:: SET TASK ::
Copy out every line of the records below word for word.

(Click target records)

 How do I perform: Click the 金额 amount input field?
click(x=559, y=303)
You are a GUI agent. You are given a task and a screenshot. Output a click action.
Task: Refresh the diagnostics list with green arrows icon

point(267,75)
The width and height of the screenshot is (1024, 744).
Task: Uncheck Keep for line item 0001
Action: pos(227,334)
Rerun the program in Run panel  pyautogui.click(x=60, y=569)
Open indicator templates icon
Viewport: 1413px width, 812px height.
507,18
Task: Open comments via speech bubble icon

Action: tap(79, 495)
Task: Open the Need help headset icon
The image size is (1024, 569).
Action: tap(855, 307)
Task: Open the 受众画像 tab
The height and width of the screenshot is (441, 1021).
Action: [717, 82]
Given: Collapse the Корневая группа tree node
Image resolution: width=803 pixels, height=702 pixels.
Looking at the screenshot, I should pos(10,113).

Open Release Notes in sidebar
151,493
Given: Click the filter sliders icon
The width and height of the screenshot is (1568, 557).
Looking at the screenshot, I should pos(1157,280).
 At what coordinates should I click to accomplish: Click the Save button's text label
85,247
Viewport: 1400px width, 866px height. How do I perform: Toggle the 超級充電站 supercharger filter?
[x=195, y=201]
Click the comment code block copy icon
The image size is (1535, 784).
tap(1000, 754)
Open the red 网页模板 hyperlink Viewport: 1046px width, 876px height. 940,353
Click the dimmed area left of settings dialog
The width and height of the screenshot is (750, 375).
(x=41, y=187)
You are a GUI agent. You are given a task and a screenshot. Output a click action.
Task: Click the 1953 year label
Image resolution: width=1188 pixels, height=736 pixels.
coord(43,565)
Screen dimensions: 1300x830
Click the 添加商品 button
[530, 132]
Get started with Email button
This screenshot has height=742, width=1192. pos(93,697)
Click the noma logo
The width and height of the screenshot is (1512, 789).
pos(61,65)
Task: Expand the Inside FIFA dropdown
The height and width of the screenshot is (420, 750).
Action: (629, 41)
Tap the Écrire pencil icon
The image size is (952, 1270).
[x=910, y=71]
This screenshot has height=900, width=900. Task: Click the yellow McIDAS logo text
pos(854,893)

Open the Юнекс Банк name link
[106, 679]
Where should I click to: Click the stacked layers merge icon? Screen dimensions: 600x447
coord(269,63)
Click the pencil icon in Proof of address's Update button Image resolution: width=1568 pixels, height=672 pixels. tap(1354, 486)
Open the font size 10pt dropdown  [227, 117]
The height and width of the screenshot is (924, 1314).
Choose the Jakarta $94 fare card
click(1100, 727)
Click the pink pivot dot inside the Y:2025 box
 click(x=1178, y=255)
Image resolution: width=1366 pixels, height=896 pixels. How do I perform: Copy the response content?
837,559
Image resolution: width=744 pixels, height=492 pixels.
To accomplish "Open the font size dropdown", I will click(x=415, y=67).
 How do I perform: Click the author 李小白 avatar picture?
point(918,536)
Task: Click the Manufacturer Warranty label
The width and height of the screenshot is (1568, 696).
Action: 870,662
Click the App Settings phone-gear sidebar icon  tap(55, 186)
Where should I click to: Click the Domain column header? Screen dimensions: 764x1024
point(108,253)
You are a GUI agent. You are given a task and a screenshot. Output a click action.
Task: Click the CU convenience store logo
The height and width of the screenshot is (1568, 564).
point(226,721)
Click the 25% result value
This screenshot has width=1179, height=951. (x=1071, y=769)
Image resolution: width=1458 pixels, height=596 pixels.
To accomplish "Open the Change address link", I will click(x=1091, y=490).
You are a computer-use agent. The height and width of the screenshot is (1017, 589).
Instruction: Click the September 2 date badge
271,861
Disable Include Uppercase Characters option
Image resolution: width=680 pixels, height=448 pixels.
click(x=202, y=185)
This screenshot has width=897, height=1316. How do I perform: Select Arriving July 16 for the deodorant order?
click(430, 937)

:: REPLY ::
 How do I perform: Click the 金额 amount input field?
click(x=559, y=303)
You are a GUI agent. You are given a task and a screenshot. Output a click action.
Task: Refresh the diagnostics list with green arrows icon

point(267,75)
The width and height of the screenshot is (1024, 744).
Task: Uncheck Keep for line item 0001
Action: pos(227,334)
Rerun the program in Run panel  pyautogui.click(x=60, y=569)
Open indicator templates icon
Viewport: 1413px width, 812px height.
507,18
Task: Open comments via speech bubble icon

Action: tap(79, 495)
Task: Open the Need help headset icon
The image size is (1024, 569).
Action: tap(855, 307)
Task: Open the 受众画像 tab
The height and width of the screenshot is (441, 1021).
Action: [717, 82]
Given: Collapse the Корневая группа tree node
Image resolution: width=803 pixels, height=702 pixels.
Looking at the screenshot, I should pos(10,113).

Open Release Notes in sidebar
151,493
Given: Click the filter sliders icon
The width and height of the screenshot is (1568, 557).
Looking at the screenshot, I should pos(1157,280).
 At what coordinates should I click to accomplish: Click the Save button's text label
85,247
Viewport: 1400px width, 866px height. How do I perform: Toggle the 超級充電站 supercharger filter?
[x=195, y=201]
Click the comment code block copy icon
The image size is (1535, 784).
tap(1000, 754)
Open the red 网页模板 hyperlink Viewport: 1046px width, 876px height. 940,353
Click the dimmed area left of settings dialog
The width and height of the screenshot is (750, 375).
(x=41, y=187)
You are a GUI agent. You are given a task and a screenshot. Output a click action.
Task: Click the 1953 year label
Image resolution: width=1188 pixels, height=736 pixels.
coord(43,565)
Screen dimensions: 1300x830
Click the 添加商品 button
[530, 132]
Get started with Email button
This screenshot has height=742, width=1192. pos(93,697)
Click the noma logo
The width and height of the screenshot is (1512, 789).
pos(61,65)
Task: Expand the Inside FIFA dropdown
The height and width of the screenshot is (420, 750).
Action: (629, 41)
Tap the Écrire pencil icon
The image size is (952, 1270).
[x=910, y=71]
This screenshot has height=900, width=900. Task: Click the yellow McIDAS logo text
pos(854,893)

Open the Юнекс Банк name link
[106, 679]
Where should I click to: Click the stacked layers merge icon? Screen dimensions: 600x447
coord(269,63)
Click the pencil icon in Proof of address's Update button Image resolution: width=1568 pixels, height=672 pixels. tap(1354, 486)
Open the font size 10pt dropdown  [227, 117]
The height and width of the screenshot is (924, 1314).
Choose the Jakarta $94 fare card
click(1100, 727)
Click the pink pivot dot inside the Y:2025 box
 click(x=1178, y=255)
Image resolution: width=1366 pixels, height=896 pixels. How do I perform: Copy the response content?
837,559
Image resolution: width=744 pixels, height=492 pixels.
To accomplish "Open the font size dropdown", I will click(x=415, y=67).
 How do I perform: Click the author 李小白 avatar picture?
point(918,536)
Task: Click the Manufacturer Warranty label
The width and height of the screenshot is (1568, 696).
Action: 870,662
Click the App Settings phone-gear sidebar icon  tap(55, 186)
Where should I click to: Click the Domain column header? Screen dimensions: 764x1024
point(108,253)
You are a GUI agent. You are given a task and a screenshot. Output a click action.
Task: Click the CU convenience store logo
The height and width of the screenshot is (1568, 564).
point(226,721)
Click the 25% result value
This screenshot has width=1179, height=951. (x=1071, y=769)
Image resolution: width=1458 pixels, height=596 pixels.
To accomplish "Open the Change address link", I will click(x=1091, y=490).
You are a computer-use agent. The height and width of the screenshot is (1017, 589).
Instruction: Click the September 2 date badge
271,861
Disable Include Uppercase Characters option
Image resolution: width=680 pixels, height=448 pixels.
click(x=202, y=185)
This screenshot has width=897, height=1316. How do I perform: Select Arriving July 16 for the deodorant order?
click(430, 937)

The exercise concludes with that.